- [DATA SECTION]
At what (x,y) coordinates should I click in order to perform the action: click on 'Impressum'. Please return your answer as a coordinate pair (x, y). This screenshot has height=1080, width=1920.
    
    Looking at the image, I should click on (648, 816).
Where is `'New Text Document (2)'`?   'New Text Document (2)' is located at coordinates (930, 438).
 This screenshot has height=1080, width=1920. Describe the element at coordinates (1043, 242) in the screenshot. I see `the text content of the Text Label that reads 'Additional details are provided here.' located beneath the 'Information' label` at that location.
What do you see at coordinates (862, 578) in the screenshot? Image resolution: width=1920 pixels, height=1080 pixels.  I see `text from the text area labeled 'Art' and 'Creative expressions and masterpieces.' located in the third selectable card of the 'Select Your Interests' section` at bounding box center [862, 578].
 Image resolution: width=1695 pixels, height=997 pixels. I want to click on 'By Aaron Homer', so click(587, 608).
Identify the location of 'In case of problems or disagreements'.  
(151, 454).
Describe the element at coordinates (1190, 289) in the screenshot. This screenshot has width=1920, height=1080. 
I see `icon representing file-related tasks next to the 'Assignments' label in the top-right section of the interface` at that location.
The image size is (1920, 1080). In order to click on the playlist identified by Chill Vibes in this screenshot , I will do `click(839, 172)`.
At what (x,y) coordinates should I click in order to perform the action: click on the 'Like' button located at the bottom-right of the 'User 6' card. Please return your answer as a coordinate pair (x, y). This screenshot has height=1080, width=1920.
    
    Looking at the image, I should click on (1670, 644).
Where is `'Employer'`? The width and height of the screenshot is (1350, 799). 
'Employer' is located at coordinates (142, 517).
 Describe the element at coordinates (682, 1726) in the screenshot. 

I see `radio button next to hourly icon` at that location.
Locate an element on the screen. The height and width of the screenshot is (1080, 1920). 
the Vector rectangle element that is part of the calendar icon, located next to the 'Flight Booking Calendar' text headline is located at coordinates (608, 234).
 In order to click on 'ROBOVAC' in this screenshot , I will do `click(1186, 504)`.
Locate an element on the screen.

- [WHAT YOU ARE ASKED TO DO]
Put every line of the items above into a JSON list of strings, one string per line, leaving out blank lines.

- [RESULT OF THIS TASK]
[
  "At what (x,y) coordinates should I click in order to perform the action: click on 'Impressum'. Please return your answer as a coordinate pair (x, y). This screenshot has height=1080, width=1920.",
  "    Looking at the image, I should click on (648, 816).",
  "Where is `'New Text Document (2)'`?   'New Text Document (2)' is located at coordinates (930, 438).",
  " This screenshot has height=1080, width=1920. Describe the element at coordinates (1043, 242) in the screenshot. I see `the text content of the Text Label that reads 'Additional details are provided here.' located beneath the 'Information' label` at that location.",
  "What do you see at coordinates (862, 578) in the screenshot? Image resolution: width=1920 pixels, height=1080 pixels.  I see `text from the text area labeled 'Art' and 'Creative expressions and masterpieces.' located in the third selectable card of the 'Select Your Interests' section` at bounding box center [862, 578].",
  " Image resolution: width=1695 pixels, height=997 pixels. I want to click on 'By Aaron Homer', so click(587, 608).",
  "Identify the location of 'In case of problems or disagreements'.  ",
  "(151, 454).",
  "Describe the element at coordinates (1190, 289) in the screenshot. This screenshot has width=1920, height=1080. ",
  "I see `icon representing file-related tasks next to the 'Assignments' label in the top-right section of the interface` at that location.",
  "The image size is (1920, 1080). In order to click on the playlist identified by Chill Vibes in this screenshot , I will do `click(839, 172)`.",
  "At what (x,y) coordinates should I click in order to perform the action: click on the 'Like' button located at the bottom-right of the 'User 6' card. Please return your answer as a coordinate pair (x, y). This screenshot has height=1080, width=1920.",
  "    Looking at the image, I should click on (1670, 644).",
  "Where is `'Employer'`? The width and height of the screenshot is (1350, 799). ",
  "'Employer' is located at coordinates (142, 517).",
  " Describe the element at coordinates (682, 1726) in the screenshot. ",
  "I see `radio button next to hourly icon` at that location.",
  "Locate an element on the screen. The height and width of the screenshot is (1080, 1920). ",
  "the Vector rectangle element that is part of the calendar icon, located next to the 'Flight Booking Calendar' text headline is located at coordinates (608, 234).",
  " In order to click on 'ROBOVAC' in this screenshot , I will do `click(1186, 504)`.",
  "Locate an element on the screen."
]